Langkah Presiden Amerika Serikat, Donald Trump, dalam menerapkan tarif impor baru menuai sorotan global. Kebijakan tarif umum sebesar 10% atas semua barang impor resmi diberlakukan sejak 5 April 2025. Tak berhenti di situ, tarif balasan (resiprokal) yang menyasar 60 negara—termasuk Indonesia—mulai berlaku efektif 9 April 2025, memicu kekhawatiran luas akan lonjakan harga barang dan terganggunya rantai pasokan global.
Tarif ini secara langsung berdampak pada perusahaan-perusahaan AS yang melakukan impor barang dari luar negeri. Dalam praktiknya, biaya tambahan tersebut akhirnya dibebankan kepada konsumen akhir, sehingga harga barang impor akan melambung di pasar domestik AS.

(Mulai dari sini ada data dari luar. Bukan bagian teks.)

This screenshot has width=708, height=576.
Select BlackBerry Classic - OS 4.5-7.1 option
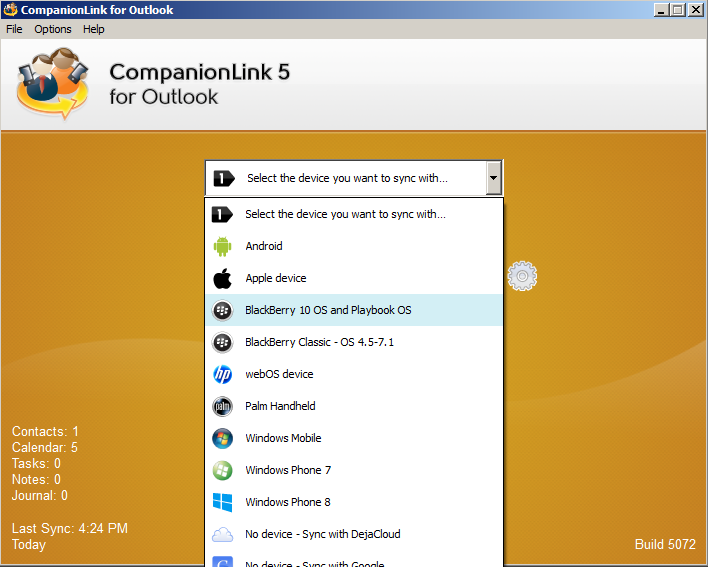pyautogui.click(x=319, y=342)
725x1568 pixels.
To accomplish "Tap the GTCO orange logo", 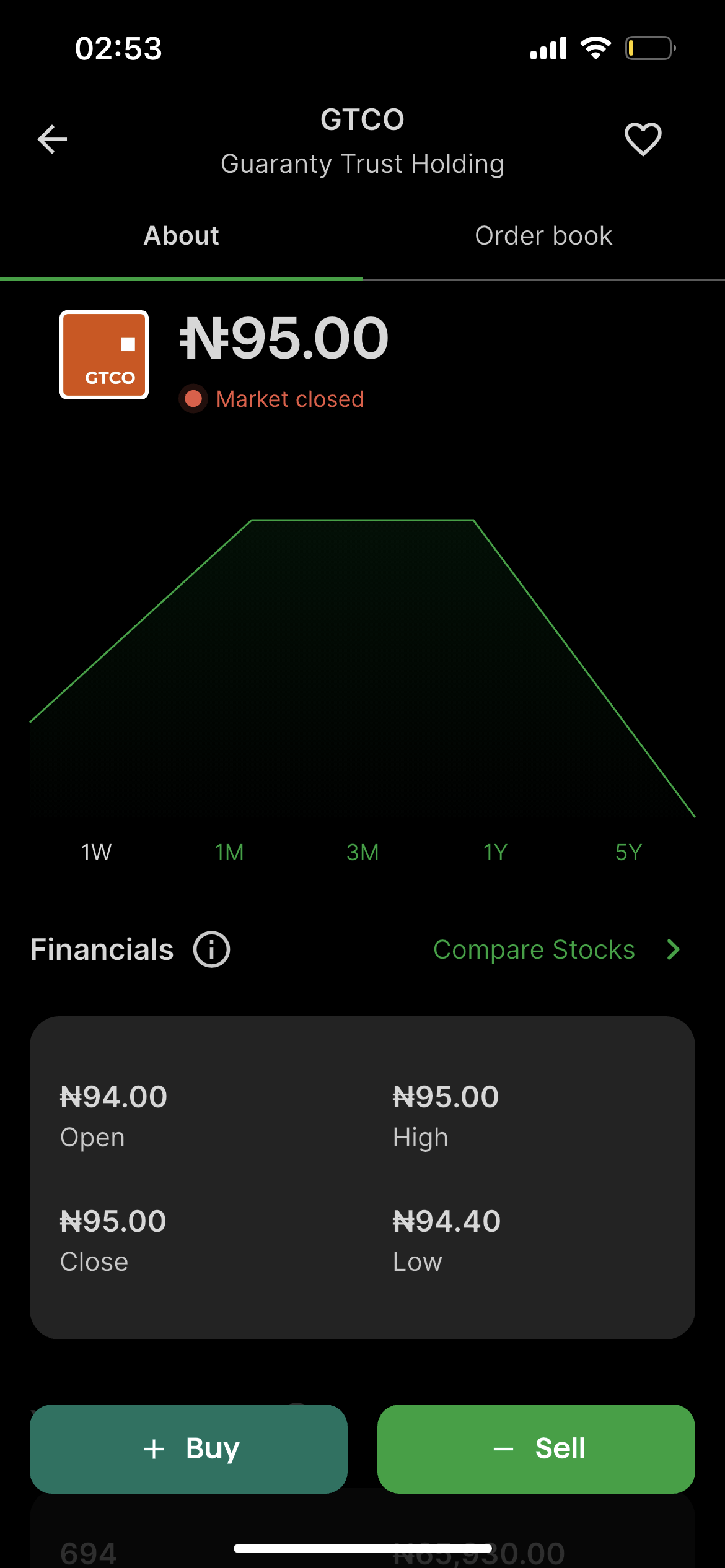I will 104,355.
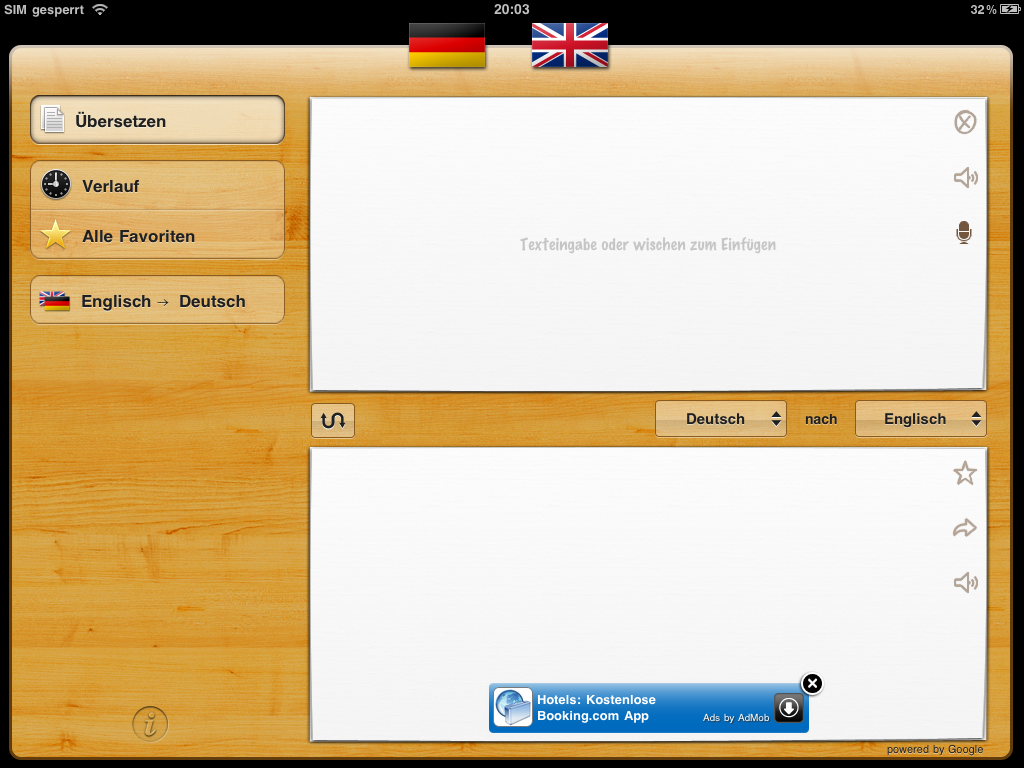Open the Englisch target language dropdown
1024x768 pixels.
pos(920,419)
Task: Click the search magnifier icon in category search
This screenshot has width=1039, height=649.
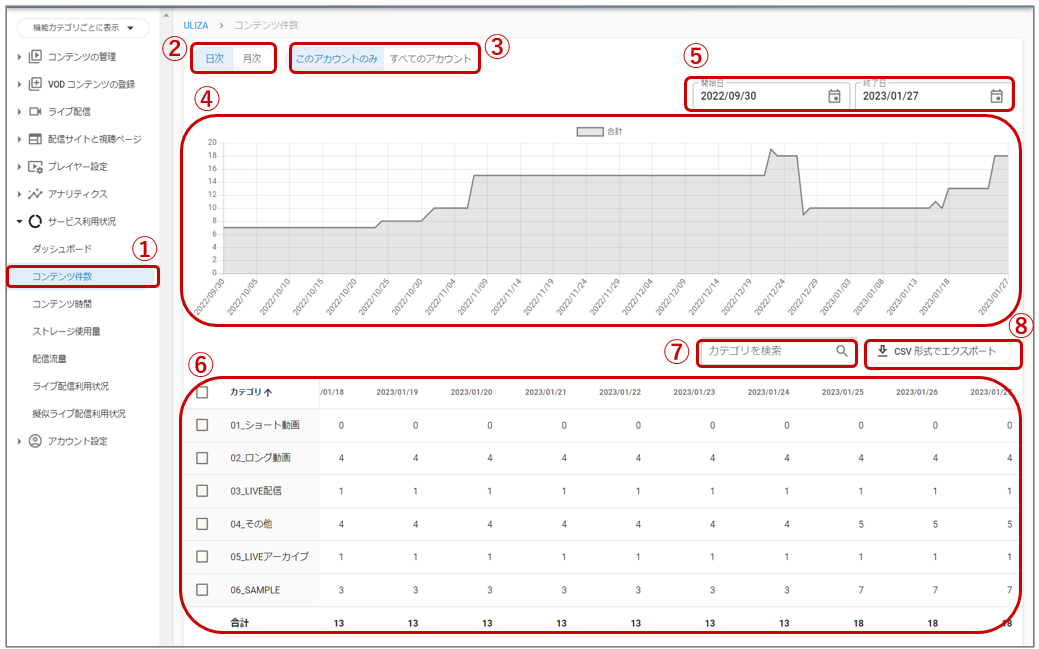Action: coord(842,351)
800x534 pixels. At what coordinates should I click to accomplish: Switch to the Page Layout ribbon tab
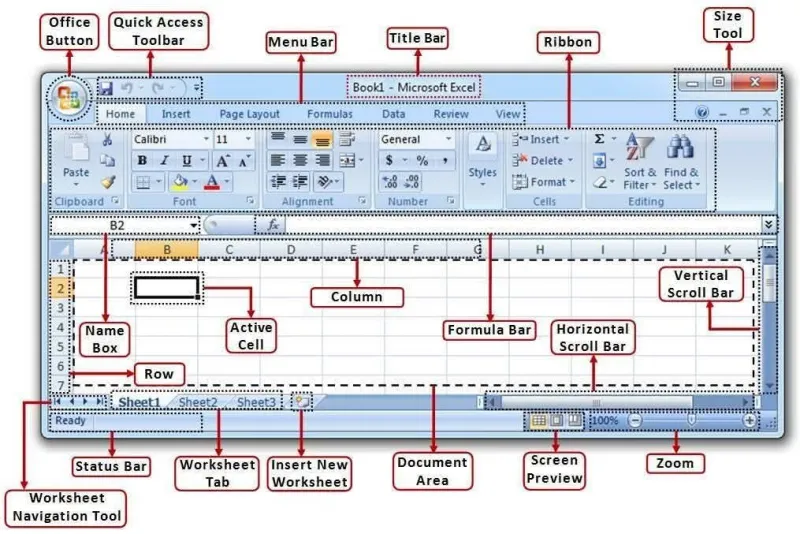[249, 114]
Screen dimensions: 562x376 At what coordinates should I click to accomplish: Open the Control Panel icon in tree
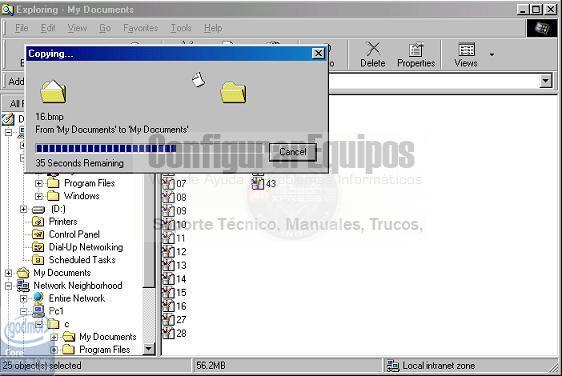pos(38,234)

Tarif Resiprokal: Indonesia dan China Kena Imbas Besar
Tarif balasan yang diterapkan oleh Trump tidak seragam untuk setiap negara. Di Indonesia, tarif yang dikenakan mencapai 32%, sedangkan China dikenai tarif sebesar 34%. Namun khusus untuk China, tarif ini bisa meningkat drastis hingga 104%, tergantung jenis produk yang diimpor.
Artinya, barang-barang dari negara-negara ini akan menjadi jauh lebih mahal bagi konsumen Amerika. Dan karena AS sangat bergantung pada impor dari negara-negara Asia, dampaknya pun terasa sangat luas.
Harga Laptop dan HP Bisa Tembus Rp16 Jutaan
Profesor Jason Miller, pakar manajemen rantai pasok dari Michigan State University, mengungkapkan bahwa salah satu sektor yang akan paling terpukul adalah barang elektronik—termasuk laptop dan smartphone. Miller memberi ilustrasi: sebuah laptop dengan harga dasar US$400 akan dijual di AS dengan harga sekitar US$571 jika ditambahkan margin laba 30%. Namun, dengan tambahan tarif 104%, harga tersebut bisa melonjak drastis.
Jika seluruh beban tarif ditanggung konsumen, harga akhir laptop bisa mencapai US$966, atau sekitar Rp16 juta. Ini mewakili kenaikan inflasi hingga 69%, dengan penurunan margin keuntungan dari para peritel sebesar 18%.